Shocking new details have emerged about Erin Patterson, the Australian woman convicted of murdering three of her in-laws with a meal of toxic death cap mushrooms, revealing she allegedly tried to kill her estranged husband years earlier with multiple poisoned meals.
A Victorian jury last month found Patterson, 50, guilty of murdering her mother-in-law Gail Patterson, father-in-law Don Patterson, and Gail’s sister Heather Wilkinson, and of attempting to murder Heather’s husband, Ian Wilkinson, who survived the fatal July 2023 lunch in Leongatha, southeast of Melbourne.
The court heard Patterson served her guests Beef Wellington laced with deadly mushrooms. Don Patterson, so certain he had been poisoned, arrived at hospital with a container of his vomit for testing.
Newly released pre-trial evidence, previously suppressed to protect Patterson’s appeal rights, alleges she had made earlier attempts to murder her estranged husband, Simon Patterson, in 2021 and 2022 by serving him a penne bolognese, a chicken curry, and a sandwich wrap laced with toxins.
Simon Patterson testified in a 2024 pre-trial hearing that after repeated bouts of severe illness, he began keeping a spreadsheet linking each episode to meals cooked by his wife. The alleged poisonings, which occurred during two camping trips and a walk, left him close to death, temporarily paralysed, and requiring part of his bowel to be removed.
Doctors never confirmed the cause of his illnesses, but Simon raised his suspicions with family, including his father Don, one of the later mushroom victims.
Evidence showing Patterson’s alleged online searches for other types of poisons was also excluded from the trial.
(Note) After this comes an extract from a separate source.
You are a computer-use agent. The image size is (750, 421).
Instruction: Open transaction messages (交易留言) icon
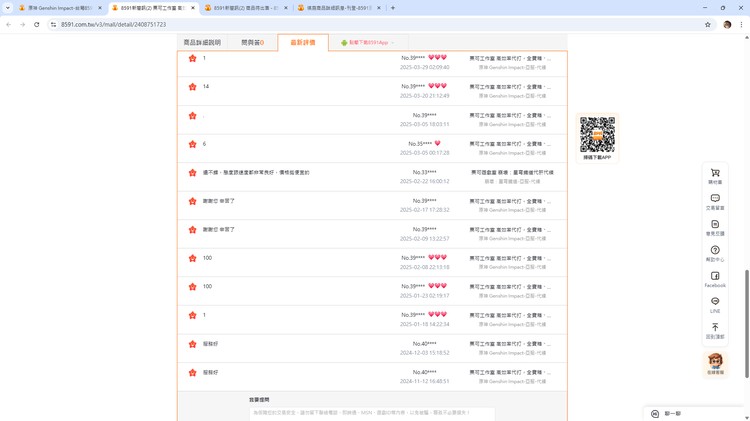pyautogui.click(x=715, y=201)
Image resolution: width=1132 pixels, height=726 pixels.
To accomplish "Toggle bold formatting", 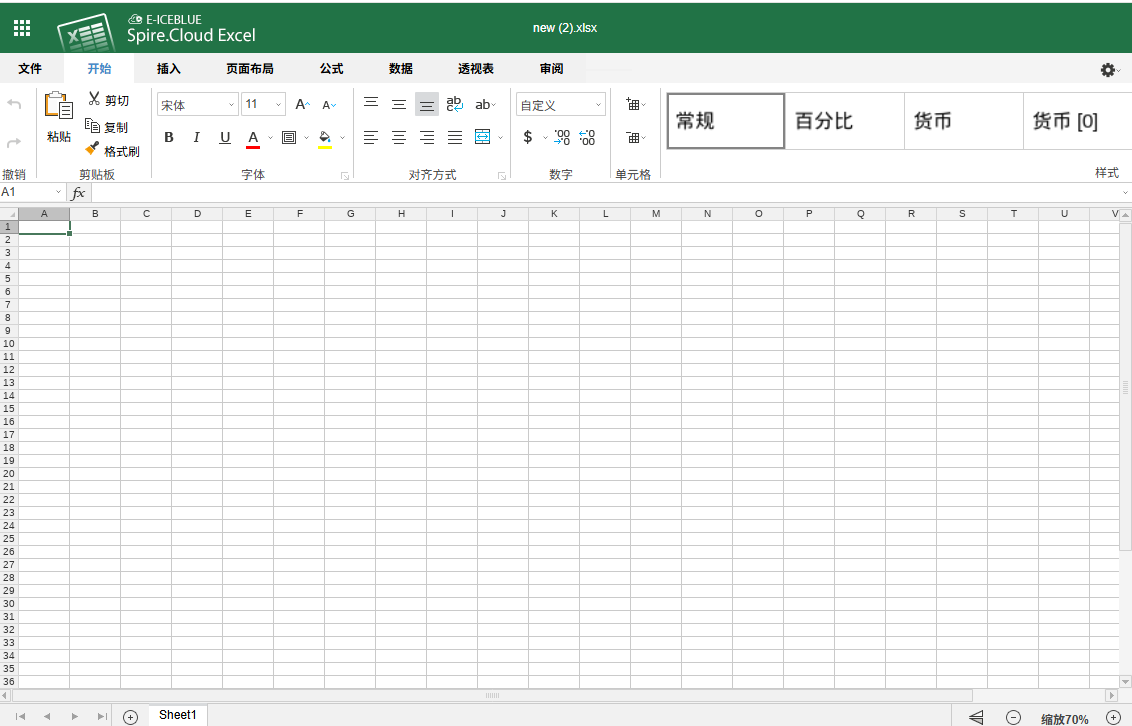I will pyautogui.click(x=169, y=137).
A general view of Erin Patterson’s house in Leongatha, Australia, June 24, 2025. REUTERS/Asanka Brendon Ratnayake/File Photo
Justice Christopher Beale, who previously ordered the suppression, ruled on Friday that the public interest in open justice outweighed the defence’s concerns about jeopardising a potential appeal. Patterson has 28 days from her sentencing, expected after a two-day plea hearing beginning August 25, to lodge an appeal, though she has not indicated whether she will.
Throughout the high-profile case, Patterson has maintained her innocence, claiming the mushroom deaths were a “terrible accident” and pleading not guilty to the charges of attempting to murder her husband.
This case has gripped Australia, not only for its extraordinary details but for the chilling suggestion that the fatal lunch may have been part of a longer pattern of suspected poisoning attempts.